Python 2.7.3: Search/Count txt file for string, return full line with final occurrence of that string

I'm trying to create a WiFi Log Scanner. Currently we go through logs manually using CTRL+F and our keywords. I just want to automate that process. i.e. bang in a .txt file and receive an output.
I've got the bones of the code, can work on making it pretty later, but I'm running into a small issue. I want the scanner to search the file (done), count instances of that string (done) and output the number of occurrences (done) followed by the full line where that string occurred last, including line number (line number is not essential, just makes things easier to do a gestimate of which is the more recent issue if there are multiple).
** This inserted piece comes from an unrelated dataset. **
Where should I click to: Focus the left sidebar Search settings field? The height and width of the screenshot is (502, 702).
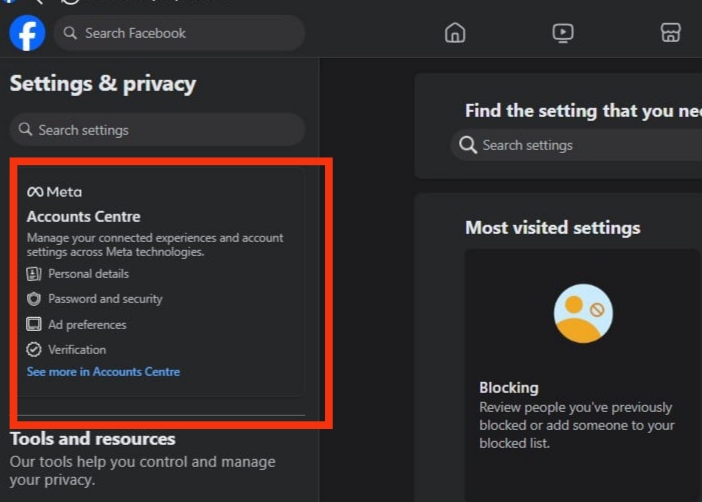[157, 130]
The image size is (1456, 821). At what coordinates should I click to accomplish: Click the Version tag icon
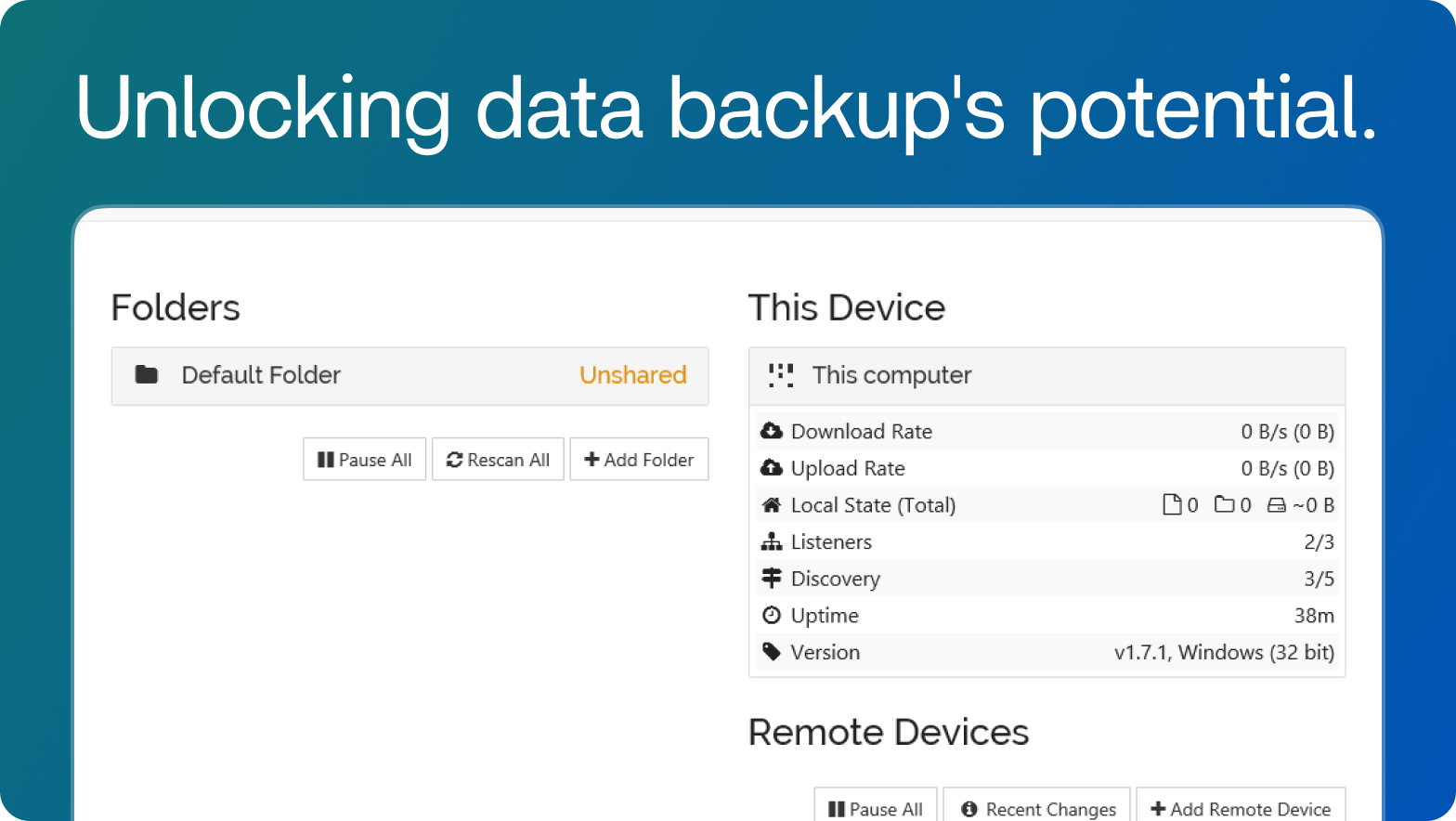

Currently I'm getting an output of every line with the string in it. I know why this is happening, I just can't think of a way to specify just output the last line.
Here is my code:
import os
from Tkinter import Tk
from tkFileDialog import askopenfilename
def file_len(filename):
#Count Number of Lines in File and Output Result
with open(filename) as f:
for i, l in enumerate(f):
pass
print('There are ' + str(i+1) + ' lines in ' + os.path.basename(filename))
def file_scan(filename):
#All Issues to Scan will go here
print ("DHCP was found " + str(filename.count('No lease, failing')) + " time(s).")
for line in filename:
if 'No lease, failing' in line:
print line.strip()
DNS= (filename.count('Host name lookup failure:res_nquery failed') + filename.count('HTTP query failed'))/2
print ("DNS Failure was found " + str(DNS) + " time(s).")
for line in filename:
if 'Host name lookup failure:res_nquery failed' or 'HTTP query failed' in line:
print line.strip()
print ("PSK= was found " + str(testr.count('psk=')) + " time(s).")
for line in ln:
if 'psk=' in line:
print 'The length(s) of the PSK used is ' + str(line.count('*'))
Tk().withdraw()
filename=askopenfilename()
abspath = os.path.abspath(filename) #So that doesn't matter if File in Python Dir
dname = os.path.dirname(abspath) #So that doesn't matter if File in Python Dir
os.chdir(dname) #So that doesn't matter if File in Python Dir
print ('Report for ' + os.path.basename(filename))
file_len(filename)
file_scan(filename)
That's, pretty much, going to be my working code (just have to add a few more issue searches), I have a version that searches a string instead of a text file here. This outputs the following:
Total Number of Lines: 38
DHCP was found 2 time(s).
dhcp
dhcp
PSK= was found 2 time(s).
The length(s) of the PSK used is 14
The length(s) of the PSK used is 8
I only have general stuff there, modified for it being a string rather than txt file, but the string I'm scanning from will be what's in the txt files.
Don't worry too much about PSK, I want all examples of that listed, I'll see If I can tidy them up into one line at a later stage.
As a side note, a lot of this is jumbled together from doing previous searches, so I have a good idea that there are probably neater ways of doing this. This is not my current concern, but if you do have a suggestion on this side of things, please provide an explanation/link to explanation as to why your way is better. I'm fairly new to python, so I'm mainly dealing with stuff I currently understand. :)
Thanks in advance for any help, if you need any further info, please let me know.
Joe
To search and count the string occurrence I solved in following way
'''---------------------Function--------------------'''
#Counting the "string" occurrence in a file
def count_string_occurrence():
string = "test"
f = open("result_file.txt")
contents = f.read()
f.close()
print "Number of '" + string + "' in file", contents.count("foo")
#we are searching "foo" string in file "result_file.txt"
I can't comment yet on questions, but I think I can answer more specifically with some more information What line do you want only one of?
For example, you can do something like:
search_str = 'find me'
count = 0
for line in file:
if search_str in line:
last_line = line
count += 1
print '{0} occurrences of this line:\n{1}'.format(count, last_line)
I notice that in file_scan you are iterating twice through file. You can surely condense it into one iteration :).